Les métriques qui ne devraient pas être en premier plan
- Le nombre d’impressions : une vanity metric. Des millions d’impressions n’ont aucune valeur si elles ne convertissent pas.
- Le taux d’impressions cible : mesure si vous atteignez votre objectif d’enchères, pas si vous êtes rentable.
- Le CTR absolu sans contexte : un CTR de 3% peut être excellent ou désastreux selon le secteur et le type de campagne.
- Les dépenses brutes sans ROI : dire “on a dépensé 4 200 euros ce mois” sans préciser ce que ça a généré est une information incomplète.
Format recommandé pour le rapport mensuel
Une page, deux colonnes.
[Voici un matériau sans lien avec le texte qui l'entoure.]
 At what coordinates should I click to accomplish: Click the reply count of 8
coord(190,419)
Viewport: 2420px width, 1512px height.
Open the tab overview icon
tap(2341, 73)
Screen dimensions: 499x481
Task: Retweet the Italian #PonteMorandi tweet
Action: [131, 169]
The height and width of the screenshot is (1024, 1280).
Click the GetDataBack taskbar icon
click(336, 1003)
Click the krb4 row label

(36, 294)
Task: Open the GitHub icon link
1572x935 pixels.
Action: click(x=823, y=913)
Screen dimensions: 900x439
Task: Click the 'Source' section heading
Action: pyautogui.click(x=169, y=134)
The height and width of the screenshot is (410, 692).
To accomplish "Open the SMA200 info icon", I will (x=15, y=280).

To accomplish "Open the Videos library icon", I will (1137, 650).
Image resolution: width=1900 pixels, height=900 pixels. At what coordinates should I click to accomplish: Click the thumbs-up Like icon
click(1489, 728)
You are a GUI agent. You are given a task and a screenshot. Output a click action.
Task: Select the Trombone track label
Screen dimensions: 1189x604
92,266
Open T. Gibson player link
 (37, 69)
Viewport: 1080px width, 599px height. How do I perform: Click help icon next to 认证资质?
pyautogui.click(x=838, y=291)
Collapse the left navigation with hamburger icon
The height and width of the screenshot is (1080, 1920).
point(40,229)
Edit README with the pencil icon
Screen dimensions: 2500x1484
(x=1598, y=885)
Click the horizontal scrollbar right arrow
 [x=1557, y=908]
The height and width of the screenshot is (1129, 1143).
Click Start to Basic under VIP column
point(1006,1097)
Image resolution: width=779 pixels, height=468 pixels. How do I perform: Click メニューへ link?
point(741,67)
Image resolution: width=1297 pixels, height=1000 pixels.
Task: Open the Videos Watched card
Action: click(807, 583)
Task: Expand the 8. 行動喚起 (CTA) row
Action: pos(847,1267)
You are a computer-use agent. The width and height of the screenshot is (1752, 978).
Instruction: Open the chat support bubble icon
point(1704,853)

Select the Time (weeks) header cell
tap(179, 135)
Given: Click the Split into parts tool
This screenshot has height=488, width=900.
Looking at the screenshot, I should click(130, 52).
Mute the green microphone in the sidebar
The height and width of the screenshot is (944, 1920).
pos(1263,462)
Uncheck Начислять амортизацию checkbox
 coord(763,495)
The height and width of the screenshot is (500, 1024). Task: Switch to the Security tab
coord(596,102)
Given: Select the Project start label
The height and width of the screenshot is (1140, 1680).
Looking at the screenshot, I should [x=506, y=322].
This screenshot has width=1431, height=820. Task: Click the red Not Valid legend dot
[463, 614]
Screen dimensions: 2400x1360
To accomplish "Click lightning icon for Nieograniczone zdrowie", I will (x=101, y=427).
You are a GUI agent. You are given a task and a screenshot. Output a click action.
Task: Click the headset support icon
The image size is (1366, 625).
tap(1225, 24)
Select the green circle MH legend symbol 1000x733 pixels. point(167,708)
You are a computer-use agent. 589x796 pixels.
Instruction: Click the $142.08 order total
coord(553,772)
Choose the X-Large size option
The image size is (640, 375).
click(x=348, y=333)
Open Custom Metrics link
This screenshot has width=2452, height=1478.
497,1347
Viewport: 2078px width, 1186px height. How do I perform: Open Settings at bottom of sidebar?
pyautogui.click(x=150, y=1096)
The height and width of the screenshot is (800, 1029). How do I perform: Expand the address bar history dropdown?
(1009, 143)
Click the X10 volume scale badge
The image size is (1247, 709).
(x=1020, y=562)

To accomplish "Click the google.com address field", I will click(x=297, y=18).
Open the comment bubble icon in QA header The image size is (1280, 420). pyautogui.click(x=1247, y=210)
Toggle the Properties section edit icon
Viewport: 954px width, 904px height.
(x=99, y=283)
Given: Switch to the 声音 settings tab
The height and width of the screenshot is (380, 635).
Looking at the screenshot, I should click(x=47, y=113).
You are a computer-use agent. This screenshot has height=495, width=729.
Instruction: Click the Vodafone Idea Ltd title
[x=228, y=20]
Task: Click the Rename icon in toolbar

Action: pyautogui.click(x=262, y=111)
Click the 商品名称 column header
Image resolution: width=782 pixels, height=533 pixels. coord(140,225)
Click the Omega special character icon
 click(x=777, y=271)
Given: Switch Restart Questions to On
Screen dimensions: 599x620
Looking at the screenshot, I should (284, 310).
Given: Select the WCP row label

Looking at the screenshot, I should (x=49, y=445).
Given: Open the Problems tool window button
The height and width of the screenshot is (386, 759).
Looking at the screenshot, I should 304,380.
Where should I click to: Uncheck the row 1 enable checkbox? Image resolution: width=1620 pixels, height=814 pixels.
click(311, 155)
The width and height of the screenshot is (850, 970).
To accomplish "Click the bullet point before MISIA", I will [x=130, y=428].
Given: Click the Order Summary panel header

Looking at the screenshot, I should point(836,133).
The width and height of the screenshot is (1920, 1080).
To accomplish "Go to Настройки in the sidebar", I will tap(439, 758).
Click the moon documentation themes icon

Colonne gauche : 4 chiffres clés avec flèches (CPA, volume de conversions, dépense totale, ROAS ou LTV si mesurable), comparatif mois précédent. Colonne droite : 3 bullets “Ce mois / Le mois prochain / Point d’attention”. Pas plus.
Annexes disponibles sur demande : détail par campagne, termes de recherche top, rapport Quality Score. Disponibles mais pas imposées à la lecture.
Comment expliquer les mauvais chiffres sans perdre la confiance du client
Contextualiser toujours : saisonnalité, modification de l’algorithme Google, changement concurrentiel, test en cours. Un CPA en hausse accompagné d’une explication et d’un plan d’action maintient la confiance. Un CPA en hausse sans explication ni plan la détruit.
Un rapport construit autour des métriques de rentabilité du client plutôt que des métriques d’activité de l’agence dit quelque chose sur votre positionnement. Vous pilotez le résultat net, pas le tableau de bord. C’est exactement la différence entre un comptable qui remplit des cases et un trésorier qui pilote la santé financière de l’entreprise.